-- MATERIALS PROVIDED start --

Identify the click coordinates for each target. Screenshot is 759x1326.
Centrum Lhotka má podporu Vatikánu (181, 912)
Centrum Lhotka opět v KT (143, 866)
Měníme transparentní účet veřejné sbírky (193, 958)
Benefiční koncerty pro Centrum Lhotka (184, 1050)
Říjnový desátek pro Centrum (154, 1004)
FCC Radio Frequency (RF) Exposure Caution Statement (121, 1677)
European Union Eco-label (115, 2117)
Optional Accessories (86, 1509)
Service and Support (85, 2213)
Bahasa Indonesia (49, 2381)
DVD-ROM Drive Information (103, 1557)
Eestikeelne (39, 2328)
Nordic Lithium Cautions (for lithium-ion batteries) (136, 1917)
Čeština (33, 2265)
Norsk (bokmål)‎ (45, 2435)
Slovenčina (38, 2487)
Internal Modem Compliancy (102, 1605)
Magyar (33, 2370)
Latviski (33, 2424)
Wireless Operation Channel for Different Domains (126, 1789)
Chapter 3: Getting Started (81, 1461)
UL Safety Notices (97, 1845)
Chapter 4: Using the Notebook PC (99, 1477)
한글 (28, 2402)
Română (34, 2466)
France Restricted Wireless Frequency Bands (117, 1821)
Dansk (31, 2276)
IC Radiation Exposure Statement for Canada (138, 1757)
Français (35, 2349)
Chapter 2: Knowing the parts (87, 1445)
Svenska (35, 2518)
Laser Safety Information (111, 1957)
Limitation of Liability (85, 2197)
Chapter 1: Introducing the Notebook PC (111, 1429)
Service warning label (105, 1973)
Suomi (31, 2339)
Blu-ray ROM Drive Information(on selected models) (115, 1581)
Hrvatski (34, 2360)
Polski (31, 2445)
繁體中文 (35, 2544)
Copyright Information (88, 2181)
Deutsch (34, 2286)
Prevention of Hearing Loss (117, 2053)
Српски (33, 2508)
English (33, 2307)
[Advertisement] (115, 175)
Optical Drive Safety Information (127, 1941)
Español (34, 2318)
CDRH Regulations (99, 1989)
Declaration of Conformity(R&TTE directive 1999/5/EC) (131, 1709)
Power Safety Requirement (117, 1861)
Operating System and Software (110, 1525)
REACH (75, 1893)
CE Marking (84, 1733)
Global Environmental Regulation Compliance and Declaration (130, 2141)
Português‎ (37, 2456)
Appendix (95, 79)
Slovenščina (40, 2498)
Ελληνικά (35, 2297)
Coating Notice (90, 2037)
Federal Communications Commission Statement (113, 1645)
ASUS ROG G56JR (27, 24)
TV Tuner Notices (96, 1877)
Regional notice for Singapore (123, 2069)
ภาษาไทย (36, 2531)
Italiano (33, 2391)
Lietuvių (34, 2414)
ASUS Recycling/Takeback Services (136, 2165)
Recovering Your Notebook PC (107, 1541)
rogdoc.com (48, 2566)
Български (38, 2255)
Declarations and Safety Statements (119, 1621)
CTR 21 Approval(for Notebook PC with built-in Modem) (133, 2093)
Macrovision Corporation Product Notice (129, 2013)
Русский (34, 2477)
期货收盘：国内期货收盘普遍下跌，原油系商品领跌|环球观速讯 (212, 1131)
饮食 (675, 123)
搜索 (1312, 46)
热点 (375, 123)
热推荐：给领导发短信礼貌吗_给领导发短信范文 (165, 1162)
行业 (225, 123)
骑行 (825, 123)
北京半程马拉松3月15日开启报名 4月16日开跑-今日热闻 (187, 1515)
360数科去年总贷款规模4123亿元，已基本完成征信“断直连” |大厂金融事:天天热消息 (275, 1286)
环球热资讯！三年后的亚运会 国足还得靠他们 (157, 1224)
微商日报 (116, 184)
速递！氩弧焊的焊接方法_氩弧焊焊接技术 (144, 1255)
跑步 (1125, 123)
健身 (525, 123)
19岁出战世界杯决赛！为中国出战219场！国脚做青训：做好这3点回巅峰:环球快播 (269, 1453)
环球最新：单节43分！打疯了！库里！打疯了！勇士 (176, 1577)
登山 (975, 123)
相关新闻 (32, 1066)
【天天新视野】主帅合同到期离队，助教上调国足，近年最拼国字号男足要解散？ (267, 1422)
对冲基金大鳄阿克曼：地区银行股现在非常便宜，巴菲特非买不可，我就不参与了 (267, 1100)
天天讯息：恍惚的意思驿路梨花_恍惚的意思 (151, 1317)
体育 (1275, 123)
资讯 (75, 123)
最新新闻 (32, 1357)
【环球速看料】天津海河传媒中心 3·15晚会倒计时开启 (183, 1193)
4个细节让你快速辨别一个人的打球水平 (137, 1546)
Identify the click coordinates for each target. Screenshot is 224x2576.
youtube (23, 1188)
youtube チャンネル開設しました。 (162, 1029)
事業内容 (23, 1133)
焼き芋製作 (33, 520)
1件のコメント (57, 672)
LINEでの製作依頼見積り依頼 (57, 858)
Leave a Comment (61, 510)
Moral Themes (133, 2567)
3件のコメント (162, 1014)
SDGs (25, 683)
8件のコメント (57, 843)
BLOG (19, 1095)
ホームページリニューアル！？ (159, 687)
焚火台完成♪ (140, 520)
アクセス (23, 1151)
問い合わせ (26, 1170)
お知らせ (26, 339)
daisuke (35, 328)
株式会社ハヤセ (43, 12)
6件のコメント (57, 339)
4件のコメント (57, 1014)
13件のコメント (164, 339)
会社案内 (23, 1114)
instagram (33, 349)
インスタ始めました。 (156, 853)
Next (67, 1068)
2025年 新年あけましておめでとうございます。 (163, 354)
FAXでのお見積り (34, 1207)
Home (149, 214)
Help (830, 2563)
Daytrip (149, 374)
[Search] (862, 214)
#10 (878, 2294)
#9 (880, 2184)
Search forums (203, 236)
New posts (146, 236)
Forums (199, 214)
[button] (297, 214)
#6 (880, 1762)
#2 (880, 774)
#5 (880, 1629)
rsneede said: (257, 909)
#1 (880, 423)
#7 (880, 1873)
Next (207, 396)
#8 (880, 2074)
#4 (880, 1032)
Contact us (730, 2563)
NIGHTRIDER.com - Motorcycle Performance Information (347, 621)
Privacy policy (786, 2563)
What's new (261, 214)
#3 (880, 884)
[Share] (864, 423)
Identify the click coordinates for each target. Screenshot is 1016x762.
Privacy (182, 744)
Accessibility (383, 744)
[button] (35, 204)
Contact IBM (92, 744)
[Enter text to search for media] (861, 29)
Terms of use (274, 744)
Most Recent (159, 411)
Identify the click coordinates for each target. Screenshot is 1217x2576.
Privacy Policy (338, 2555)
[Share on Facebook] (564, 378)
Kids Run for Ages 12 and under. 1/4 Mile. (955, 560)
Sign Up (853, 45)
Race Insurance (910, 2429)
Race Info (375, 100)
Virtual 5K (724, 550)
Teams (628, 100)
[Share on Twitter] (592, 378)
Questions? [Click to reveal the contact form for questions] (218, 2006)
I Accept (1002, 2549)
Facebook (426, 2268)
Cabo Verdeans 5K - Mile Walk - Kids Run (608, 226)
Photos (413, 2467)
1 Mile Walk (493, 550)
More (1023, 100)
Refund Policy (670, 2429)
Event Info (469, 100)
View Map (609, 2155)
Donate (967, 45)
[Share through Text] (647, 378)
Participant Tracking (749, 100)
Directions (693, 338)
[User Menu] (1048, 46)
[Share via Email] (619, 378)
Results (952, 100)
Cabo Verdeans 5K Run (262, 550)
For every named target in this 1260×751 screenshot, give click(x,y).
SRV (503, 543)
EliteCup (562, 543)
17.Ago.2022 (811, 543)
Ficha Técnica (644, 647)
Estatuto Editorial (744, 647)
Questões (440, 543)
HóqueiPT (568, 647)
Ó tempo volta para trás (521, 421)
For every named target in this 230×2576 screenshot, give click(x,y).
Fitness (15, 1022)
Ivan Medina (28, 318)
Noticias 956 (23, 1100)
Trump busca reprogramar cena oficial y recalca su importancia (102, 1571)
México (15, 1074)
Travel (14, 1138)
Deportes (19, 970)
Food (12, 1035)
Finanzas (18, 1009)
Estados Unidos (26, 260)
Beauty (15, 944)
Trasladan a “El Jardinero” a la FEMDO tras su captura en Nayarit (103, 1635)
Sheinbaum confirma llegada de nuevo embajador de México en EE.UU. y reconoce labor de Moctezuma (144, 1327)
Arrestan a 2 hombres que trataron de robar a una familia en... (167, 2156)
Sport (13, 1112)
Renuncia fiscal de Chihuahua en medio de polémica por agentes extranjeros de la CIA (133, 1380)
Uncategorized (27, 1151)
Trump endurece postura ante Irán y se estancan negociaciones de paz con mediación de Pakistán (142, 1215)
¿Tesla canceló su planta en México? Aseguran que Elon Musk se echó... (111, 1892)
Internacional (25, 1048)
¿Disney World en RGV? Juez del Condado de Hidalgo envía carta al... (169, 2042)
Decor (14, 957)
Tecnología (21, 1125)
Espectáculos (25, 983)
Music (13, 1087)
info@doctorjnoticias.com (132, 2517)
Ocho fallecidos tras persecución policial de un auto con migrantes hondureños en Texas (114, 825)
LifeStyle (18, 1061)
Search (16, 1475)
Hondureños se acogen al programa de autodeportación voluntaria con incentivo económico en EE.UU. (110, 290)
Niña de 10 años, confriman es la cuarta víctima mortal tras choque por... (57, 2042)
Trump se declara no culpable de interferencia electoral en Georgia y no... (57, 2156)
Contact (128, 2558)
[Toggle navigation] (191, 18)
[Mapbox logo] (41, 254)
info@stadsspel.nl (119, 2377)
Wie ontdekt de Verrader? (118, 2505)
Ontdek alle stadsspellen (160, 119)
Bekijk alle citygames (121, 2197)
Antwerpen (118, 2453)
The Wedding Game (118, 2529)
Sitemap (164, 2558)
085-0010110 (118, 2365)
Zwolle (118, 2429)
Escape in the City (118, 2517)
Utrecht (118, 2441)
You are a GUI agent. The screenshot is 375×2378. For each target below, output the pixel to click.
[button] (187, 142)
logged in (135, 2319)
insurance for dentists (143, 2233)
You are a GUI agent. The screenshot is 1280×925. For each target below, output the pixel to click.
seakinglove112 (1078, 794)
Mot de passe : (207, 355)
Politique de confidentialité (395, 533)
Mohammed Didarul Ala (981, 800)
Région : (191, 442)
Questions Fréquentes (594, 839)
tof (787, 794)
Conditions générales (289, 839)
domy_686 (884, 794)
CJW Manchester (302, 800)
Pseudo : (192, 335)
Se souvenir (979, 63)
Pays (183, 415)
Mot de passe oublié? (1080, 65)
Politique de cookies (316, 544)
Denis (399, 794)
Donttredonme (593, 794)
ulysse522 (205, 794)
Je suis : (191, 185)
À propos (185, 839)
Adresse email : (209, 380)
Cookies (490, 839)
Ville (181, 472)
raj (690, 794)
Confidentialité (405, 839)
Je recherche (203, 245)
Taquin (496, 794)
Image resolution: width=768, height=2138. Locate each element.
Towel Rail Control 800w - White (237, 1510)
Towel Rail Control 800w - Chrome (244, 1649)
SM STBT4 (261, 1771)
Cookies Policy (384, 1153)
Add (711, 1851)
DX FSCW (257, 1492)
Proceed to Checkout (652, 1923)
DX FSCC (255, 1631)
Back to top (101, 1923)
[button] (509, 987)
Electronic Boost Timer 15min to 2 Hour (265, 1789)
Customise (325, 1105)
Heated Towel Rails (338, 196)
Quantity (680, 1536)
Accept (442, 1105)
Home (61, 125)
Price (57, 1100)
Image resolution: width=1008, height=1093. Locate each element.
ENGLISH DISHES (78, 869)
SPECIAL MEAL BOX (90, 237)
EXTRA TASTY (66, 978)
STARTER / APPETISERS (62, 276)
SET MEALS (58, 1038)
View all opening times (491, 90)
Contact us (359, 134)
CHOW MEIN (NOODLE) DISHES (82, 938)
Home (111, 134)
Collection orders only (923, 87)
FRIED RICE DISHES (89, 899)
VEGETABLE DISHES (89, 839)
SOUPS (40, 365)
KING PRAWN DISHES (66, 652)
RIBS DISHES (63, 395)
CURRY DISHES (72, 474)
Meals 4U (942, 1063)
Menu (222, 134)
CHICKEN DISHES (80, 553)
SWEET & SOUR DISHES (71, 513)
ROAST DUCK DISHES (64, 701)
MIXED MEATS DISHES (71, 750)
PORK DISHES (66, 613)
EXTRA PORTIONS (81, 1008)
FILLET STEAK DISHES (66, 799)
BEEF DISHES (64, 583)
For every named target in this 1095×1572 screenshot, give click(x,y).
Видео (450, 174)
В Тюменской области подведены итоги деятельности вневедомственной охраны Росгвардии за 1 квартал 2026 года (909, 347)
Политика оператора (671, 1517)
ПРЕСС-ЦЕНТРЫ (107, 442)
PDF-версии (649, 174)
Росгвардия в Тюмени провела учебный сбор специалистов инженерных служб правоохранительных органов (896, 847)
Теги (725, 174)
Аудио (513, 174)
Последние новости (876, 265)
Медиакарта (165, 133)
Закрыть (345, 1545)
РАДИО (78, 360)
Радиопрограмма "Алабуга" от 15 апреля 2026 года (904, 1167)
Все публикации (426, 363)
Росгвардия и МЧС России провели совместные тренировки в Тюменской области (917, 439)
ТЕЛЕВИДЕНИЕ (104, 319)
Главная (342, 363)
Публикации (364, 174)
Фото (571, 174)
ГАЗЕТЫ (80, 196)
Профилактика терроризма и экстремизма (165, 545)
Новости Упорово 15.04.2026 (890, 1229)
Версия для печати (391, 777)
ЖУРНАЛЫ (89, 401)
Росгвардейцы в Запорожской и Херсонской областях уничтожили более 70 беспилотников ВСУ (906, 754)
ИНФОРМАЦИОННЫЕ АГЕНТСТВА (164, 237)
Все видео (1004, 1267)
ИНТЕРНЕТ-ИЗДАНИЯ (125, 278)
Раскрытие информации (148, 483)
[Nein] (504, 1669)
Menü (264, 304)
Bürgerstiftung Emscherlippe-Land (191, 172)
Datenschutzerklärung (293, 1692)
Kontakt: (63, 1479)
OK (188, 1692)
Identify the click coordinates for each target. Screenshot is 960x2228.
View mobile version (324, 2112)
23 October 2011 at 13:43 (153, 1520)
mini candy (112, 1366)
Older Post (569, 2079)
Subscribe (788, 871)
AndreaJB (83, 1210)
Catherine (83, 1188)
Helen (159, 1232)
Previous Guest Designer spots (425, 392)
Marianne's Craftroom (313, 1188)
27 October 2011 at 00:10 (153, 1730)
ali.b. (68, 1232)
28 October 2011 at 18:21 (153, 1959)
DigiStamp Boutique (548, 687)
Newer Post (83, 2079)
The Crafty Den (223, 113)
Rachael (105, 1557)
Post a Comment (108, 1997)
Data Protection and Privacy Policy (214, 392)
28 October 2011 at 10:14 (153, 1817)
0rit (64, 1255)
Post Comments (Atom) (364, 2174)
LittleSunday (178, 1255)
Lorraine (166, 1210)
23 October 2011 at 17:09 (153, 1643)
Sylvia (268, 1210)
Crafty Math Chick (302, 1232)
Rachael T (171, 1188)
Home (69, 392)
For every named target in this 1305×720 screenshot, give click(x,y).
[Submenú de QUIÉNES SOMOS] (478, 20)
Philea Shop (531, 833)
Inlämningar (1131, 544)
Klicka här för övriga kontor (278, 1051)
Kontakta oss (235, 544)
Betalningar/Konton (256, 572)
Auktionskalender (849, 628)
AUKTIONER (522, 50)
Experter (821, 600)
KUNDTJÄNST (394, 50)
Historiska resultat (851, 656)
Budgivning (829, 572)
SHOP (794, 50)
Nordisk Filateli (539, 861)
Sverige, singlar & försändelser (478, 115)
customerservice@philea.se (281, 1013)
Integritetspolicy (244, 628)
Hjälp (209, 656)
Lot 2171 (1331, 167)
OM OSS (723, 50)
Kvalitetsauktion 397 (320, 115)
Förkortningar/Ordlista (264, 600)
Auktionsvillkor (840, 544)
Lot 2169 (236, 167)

-- MATERIALS PROVIDED end --

## TASK PROMPT
Copy the records from the line containing "Mohammed Didarul Ala (981, 800)" through the line containing "Adresse email : (209, 380)", inclusive, keeping each line unchanged.

## COMPLETED EXERCISE
Mohammed Didarul Ala (981, 800)
Région : (191, 442)
Questions Fréquentes (594, 839)
tof (787, 794)
Conditions générales (289, 839)
domy_686 (884, 794)
CJW Manchester (302, 800)
Pseudo : (192, 335)
Se souvenir (979, 63)
Pays (183, 415)
Mot de passe oublié? (1080, 65)
Politique de cookies (316, 544)
Denis (399, 794)
Donttredonme (593, 794)
ulysse522 (205, 794)
Je suis : (191, 185)
À propos (185, 839)
Adresse email : (209, 380)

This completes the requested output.